Ray uses **cloudpickle** for serialization and **pickle 5** for zero-copy deserialization. 

**How Ray transfers code and data:**

1. **Code transfer (functions)**: Functions are pickled and stored in the Global Control Store (GCS), then cached for subsequent calls

2. **Data transfer (arguments/return values)**:
   - **Small objects (< 100 KB)**: Pickled and transferred inline with the task metadata
   - **Large objects (> 100 KB)**: Stored in shared memory (object store), only the `ObjectRef` is transferred

**Key performance characteristics:**

- **Zero-copy benefits**: Works for contiguous numpy arrays and PyArrow arrays on the same node, enabling efficient read access without data copying. 
- **Zero-copy limitation**: Does not support PyTorch tensors or other array types
- **Immutability**: Objects in the object store are **immutable once sealed**, enabling safe sharing across processes

To read more about object serialization in Ray, see [this documentation page here](https://docs.ray.io/en/latest/ray-core/objects/serialization.html).

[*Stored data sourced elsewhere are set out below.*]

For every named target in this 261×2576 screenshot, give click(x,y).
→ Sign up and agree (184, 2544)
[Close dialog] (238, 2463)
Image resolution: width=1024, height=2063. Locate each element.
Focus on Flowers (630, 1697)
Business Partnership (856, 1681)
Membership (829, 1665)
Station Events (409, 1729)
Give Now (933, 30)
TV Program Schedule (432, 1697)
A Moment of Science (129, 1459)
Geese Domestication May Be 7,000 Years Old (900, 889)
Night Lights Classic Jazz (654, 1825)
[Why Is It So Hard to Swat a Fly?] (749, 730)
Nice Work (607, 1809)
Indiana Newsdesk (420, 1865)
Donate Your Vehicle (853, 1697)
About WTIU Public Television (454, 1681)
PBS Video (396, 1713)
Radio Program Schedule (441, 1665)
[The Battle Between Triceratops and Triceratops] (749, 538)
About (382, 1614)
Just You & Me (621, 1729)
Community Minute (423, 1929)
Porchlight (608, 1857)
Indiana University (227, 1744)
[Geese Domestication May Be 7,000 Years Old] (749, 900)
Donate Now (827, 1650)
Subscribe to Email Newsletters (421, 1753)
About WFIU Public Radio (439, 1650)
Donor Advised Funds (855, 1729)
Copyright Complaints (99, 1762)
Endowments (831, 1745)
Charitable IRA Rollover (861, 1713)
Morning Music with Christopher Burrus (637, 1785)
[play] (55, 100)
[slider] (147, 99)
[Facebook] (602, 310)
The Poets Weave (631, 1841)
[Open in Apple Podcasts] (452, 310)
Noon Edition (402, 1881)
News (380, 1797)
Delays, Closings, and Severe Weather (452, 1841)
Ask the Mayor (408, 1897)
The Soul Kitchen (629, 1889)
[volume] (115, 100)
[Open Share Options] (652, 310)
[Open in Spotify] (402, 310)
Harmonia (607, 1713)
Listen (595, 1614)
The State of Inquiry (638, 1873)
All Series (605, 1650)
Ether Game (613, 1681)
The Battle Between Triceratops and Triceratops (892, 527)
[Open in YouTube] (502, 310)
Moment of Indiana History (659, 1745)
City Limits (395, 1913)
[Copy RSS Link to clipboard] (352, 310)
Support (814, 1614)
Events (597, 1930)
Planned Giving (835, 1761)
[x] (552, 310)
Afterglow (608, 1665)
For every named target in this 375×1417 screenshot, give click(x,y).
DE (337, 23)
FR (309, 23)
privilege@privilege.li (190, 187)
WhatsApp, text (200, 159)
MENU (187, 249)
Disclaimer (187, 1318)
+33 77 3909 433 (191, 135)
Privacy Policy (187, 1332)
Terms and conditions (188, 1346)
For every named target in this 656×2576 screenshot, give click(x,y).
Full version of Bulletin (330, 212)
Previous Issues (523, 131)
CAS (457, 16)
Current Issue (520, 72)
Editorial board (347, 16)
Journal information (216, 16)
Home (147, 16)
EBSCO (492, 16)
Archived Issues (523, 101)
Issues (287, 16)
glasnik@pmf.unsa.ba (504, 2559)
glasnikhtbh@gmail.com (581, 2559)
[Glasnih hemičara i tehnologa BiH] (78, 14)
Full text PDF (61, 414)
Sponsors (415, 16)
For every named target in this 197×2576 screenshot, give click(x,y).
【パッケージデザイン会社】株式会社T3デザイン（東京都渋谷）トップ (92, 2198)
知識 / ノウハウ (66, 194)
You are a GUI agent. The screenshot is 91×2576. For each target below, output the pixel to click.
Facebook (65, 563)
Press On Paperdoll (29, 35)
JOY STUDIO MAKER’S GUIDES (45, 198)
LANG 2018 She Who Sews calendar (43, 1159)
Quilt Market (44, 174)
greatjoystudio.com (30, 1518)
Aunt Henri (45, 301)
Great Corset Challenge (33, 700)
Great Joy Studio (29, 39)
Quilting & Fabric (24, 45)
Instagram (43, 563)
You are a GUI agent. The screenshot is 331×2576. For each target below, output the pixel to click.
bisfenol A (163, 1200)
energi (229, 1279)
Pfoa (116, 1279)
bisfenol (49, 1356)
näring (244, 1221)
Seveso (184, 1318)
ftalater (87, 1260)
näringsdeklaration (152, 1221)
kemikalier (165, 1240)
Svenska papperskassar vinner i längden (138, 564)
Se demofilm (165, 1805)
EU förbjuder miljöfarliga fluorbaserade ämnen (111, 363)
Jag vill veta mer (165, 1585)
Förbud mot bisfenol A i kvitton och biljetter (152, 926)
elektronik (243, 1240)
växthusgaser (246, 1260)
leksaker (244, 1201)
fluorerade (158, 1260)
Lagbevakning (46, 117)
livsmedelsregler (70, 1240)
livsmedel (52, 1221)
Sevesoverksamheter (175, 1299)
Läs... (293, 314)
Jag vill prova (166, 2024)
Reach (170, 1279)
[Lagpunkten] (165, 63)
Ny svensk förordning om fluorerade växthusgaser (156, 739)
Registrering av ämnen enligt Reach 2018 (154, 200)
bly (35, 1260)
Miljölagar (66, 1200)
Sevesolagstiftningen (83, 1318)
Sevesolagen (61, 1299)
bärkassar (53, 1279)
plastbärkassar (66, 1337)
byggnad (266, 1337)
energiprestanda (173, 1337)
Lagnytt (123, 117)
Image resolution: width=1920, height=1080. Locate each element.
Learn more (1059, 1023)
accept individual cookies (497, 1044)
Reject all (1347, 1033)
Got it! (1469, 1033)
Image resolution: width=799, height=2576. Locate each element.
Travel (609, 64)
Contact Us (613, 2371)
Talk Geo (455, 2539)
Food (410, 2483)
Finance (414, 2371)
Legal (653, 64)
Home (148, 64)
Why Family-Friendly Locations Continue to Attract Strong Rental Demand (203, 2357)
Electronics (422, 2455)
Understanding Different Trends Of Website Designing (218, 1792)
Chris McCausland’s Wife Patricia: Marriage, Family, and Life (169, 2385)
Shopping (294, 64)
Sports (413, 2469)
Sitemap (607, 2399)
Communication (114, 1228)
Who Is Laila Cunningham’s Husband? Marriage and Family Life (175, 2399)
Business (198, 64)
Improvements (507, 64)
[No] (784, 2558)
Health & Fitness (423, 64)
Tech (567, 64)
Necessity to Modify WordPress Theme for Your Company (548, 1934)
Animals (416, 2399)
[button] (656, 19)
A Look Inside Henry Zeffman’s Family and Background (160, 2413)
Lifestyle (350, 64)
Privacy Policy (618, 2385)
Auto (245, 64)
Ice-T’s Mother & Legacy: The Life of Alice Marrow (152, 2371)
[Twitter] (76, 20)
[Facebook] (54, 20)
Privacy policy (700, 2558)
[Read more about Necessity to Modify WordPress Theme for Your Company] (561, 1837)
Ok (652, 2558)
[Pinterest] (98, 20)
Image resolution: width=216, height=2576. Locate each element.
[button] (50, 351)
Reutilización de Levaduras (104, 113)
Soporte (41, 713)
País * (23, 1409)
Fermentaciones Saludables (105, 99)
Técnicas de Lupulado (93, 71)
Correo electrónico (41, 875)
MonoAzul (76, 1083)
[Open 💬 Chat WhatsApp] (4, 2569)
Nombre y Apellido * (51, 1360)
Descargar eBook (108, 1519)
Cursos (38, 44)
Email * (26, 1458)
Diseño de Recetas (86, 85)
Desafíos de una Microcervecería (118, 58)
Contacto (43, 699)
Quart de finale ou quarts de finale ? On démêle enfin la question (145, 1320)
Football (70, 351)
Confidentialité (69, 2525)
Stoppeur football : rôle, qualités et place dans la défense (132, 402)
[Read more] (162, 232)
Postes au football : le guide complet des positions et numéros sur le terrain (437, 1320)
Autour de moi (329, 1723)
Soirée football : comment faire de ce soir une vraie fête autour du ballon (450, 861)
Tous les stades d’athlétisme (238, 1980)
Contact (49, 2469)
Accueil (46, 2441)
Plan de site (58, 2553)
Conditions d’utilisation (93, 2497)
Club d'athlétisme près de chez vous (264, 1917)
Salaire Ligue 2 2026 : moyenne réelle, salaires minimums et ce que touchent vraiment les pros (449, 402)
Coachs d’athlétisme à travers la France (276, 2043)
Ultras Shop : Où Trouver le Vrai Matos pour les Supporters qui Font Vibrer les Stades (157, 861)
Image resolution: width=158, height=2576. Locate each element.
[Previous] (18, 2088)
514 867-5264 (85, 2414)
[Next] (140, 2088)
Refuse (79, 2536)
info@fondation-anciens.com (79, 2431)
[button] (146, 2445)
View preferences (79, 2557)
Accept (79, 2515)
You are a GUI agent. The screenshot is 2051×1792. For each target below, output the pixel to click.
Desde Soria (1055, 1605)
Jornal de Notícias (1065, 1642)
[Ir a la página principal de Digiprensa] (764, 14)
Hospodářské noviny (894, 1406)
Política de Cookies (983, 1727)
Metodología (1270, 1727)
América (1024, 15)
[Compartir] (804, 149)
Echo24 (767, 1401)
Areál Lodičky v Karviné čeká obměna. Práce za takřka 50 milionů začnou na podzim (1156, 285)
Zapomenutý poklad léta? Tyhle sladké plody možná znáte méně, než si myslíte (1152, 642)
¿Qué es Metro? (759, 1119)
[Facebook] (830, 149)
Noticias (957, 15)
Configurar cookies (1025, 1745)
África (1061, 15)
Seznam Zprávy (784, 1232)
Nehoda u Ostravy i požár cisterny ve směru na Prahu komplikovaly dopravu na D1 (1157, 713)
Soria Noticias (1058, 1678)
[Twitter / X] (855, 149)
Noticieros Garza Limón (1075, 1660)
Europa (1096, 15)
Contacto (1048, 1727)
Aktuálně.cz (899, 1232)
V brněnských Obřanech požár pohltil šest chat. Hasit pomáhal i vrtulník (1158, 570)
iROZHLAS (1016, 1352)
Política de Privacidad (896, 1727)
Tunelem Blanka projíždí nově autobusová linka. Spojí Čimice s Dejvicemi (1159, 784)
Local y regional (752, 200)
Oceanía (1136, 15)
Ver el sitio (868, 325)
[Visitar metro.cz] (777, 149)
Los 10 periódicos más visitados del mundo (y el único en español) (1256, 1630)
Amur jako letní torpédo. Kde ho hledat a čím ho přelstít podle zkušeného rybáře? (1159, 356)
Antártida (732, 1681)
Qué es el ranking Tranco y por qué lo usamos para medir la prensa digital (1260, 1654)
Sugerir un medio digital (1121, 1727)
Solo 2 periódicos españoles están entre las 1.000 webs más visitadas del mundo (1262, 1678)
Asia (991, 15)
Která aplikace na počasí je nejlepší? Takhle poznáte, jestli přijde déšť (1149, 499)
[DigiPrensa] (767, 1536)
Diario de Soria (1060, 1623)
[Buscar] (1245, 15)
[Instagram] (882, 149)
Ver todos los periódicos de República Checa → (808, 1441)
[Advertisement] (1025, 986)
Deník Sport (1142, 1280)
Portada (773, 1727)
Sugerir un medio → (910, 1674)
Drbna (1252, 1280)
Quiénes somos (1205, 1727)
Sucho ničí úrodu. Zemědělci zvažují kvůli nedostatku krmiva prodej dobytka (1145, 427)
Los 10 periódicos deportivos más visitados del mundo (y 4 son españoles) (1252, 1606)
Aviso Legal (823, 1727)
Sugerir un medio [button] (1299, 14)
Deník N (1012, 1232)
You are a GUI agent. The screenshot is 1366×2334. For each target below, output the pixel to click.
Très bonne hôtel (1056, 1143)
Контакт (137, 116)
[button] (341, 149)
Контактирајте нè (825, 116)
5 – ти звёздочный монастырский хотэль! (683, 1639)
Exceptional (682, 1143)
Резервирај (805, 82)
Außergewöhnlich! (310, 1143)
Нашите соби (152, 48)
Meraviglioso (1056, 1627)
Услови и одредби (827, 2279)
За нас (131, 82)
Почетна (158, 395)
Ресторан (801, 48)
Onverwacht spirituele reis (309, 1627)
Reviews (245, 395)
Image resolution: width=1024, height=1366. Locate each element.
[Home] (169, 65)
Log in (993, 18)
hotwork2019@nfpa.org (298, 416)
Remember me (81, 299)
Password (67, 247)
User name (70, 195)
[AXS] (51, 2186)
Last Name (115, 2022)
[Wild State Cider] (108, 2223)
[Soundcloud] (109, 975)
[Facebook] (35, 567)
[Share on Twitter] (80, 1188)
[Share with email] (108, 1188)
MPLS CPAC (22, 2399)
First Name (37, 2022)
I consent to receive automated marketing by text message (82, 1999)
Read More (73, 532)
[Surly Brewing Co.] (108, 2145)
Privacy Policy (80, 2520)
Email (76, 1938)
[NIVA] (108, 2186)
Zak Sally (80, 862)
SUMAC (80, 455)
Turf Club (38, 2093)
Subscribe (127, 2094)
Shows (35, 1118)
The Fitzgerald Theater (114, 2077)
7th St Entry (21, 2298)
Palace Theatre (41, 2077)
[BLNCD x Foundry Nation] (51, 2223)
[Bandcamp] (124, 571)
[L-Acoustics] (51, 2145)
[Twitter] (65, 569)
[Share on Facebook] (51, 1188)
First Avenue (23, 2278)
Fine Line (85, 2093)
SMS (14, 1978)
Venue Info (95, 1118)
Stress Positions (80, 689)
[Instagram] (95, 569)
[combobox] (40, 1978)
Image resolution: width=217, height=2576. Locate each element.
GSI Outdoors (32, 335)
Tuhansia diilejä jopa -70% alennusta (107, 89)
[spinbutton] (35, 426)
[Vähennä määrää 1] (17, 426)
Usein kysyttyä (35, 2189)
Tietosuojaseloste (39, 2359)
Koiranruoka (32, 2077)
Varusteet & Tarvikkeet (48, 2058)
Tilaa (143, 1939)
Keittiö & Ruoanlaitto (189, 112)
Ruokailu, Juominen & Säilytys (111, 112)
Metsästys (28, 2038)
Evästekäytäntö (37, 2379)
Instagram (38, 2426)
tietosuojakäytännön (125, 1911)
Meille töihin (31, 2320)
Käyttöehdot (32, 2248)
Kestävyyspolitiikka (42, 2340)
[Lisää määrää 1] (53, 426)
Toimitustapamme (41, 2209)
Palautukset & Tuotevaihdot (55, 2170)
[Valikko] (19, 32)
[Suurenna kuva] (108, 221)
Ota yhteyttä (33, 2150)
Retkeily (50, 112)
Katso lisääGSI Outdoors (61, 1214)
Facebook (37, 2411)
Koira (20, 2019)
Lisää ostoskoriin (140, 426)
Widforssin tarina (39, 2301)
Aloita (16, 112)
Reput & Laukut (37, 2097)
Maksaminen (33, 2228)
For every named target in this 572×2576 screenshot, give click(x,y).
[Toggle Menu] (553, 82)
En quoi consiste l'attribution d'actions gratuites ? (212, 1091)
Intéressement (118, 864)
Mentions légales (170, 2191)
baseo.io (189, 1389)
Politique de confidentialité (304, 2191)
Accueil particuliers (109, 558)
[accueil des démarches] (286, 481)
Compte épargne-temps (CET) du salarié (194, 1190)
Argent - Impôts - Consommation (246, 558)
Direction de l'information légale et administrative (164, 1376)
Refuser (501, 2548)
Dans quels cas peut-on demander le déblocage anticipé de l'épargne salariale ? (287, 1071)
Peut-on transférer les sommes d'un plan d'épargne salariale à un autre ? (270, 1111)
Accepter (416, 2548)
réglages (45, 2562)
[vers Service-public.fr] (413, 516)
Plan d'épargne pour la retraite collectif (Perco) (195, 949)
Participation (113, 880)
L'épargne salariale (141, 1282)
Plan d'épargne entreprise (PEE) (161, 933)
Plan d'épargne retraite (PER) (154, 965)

## 7. Chaining Tasks and Passing Data

Let's say we now want to execute a graph of two tasks:
1. Square a value using `expensive_square`
2. Add 1 to the `expensive_square` result, by using `remote_add`

This can be achieved without fetching an intermediate result.

In [25]:
@ray.remote
def expensive_square(x):
    time.sleep(1)
    return x**2

This can be achieved without fetching an intermediate result.

**❌ Anti-pattern:**


In [26]:
# 1st task
square_ref = expensive_square.remote(2)
square_value = ray.get(square_ref)  # wait to get the value

# 2nd task
sum_ref = remote_add.remote(1, square_value)  # pass value from 1st task
sum_value = ray.get(sum_ref)

**✅ Better:** Chain the tasks by passing the `ObjectRef` directly to the second task:



In [27]:
square_ref = expensive_square.remote(2)
sum_ref = remote_add.remote(1, square_ref)  # Pass ObjectRef, not value!
sum_value = ray.get(sum_ref)  # Wait only at the end

**Why this is better:**
- No unnecessary data transfer (ObjectRef is just an ID)
- Ray automatically handles dependencies
- Second task waits for first task to complete
- More efficient scheduling

## 8. Task retries

Let's consider two types of exceptions:
1. **system errors** (e.g., Python-level exceptions)
2. **application-level errors** (e.g., a machine fails)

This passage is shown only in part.